At this point, you can restore your home partition like so (assuming your backup drive is connected/mounted/imported):
# mkdir /home/nilix # chmod 0744 /home/nilix # chown -R nilix:nilix /home/nilix # kyanite restore /media/cryonix/ksatrya/{timestamp}_full/ /home/nilix/
finishing touches
To bring it all together, we need to edit /etc/crypttab
and /etc/fstab
as well as (in my case, at least) do some platform-specific mojo. First is /etc/crypttab
. We have to get the USB key to ask for the passphrase, decrypt, and automount.
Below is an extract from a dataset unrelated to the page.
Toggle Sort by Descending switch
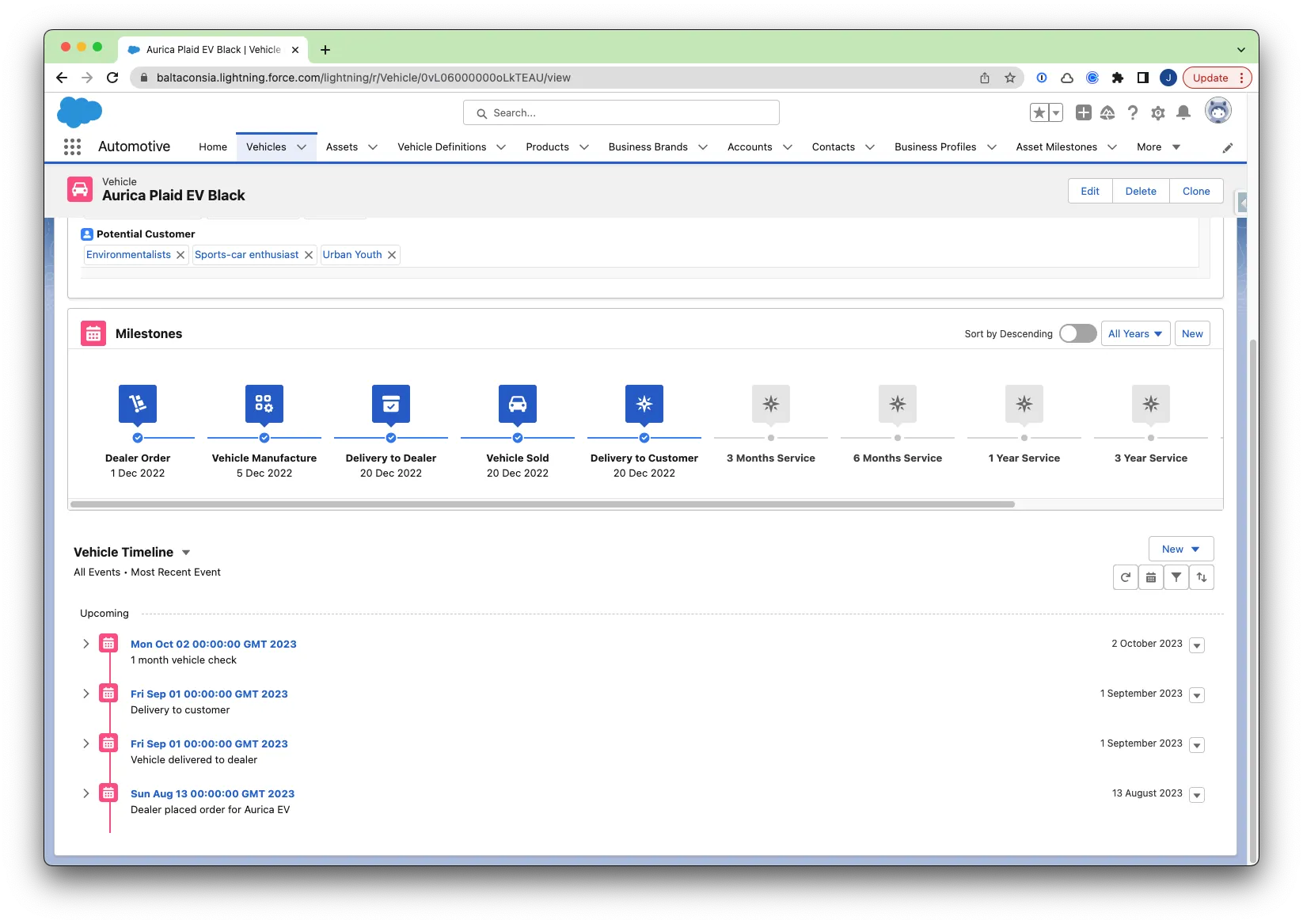 pos(1077,333)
Do a ls -la /dev/disk/by-uuid/
to see what UUID corresponds to the encrypted partition on the USB drive, and then edit /etc/crypttab
. I added a line that looks like this:
enclave /dev/disk/by-uuid/037a3483-4f3f-4345-b306-046e908bce4b none
Now in /etc/fstab
I commented out the lines that corresponded to my old home and swap partitions and added this one (after the /boot/efi entry and before the tmpfs entry):
/dev/mapper/enclave /mnt vfat defaults 0 2
And last but not least, I added a custom script to the runit core services at /etc/runit/core-services/03-filesystems_custom.sh
(to ensure it runs right after the fstab
is processed):
#!/bin/sh cryptsetup luksOpen --key-file=/mnt/swapkey /dev/sda3 cryptswap swapon /dev/mapper/cryptswap zfs mount -l zhome umount /mnt cryptsetup luksClose enclave
This decrypts and activates the swap partition, decrypts and mounts the ZFS root dataset, and then unmounts and closes the encrytped USB partition. On other Linux distributions you would probably create a systemd unit file to replicate this part. There are also hooks into PAM for decrypting ZFS filesystems but the documentation is (at the time of writing) ethereal, so I went with this method.
reboot!
So, if all went well, rebooting with your USB key plugged into the machine, you will see it ask for the passphrase to unlock it, and after that it should proceed as normal (taking an extra second or two to decrypt the partitions). If you happen to boot the machine without the USB key present, in my setup it drops you into an emergency shell after trying to mount the nonexistent /dev/mapper/enclave
.
So there it is. A caveat to the setup as I have it is that hibernation to disk doesn't seem to work, but the only time I ever used it was inadvertently when the machine would automatically hibernate if the battery was about to run out. Not a dealbreaker for me. Now I can rest easy that all my sensitive documents and work data is encrypted at rest, and even if a bad actor were to snatch my messenger bag at the coffee shop or airport (not that I'm out much these days!), they wouldn't be able to do a damn thing with it!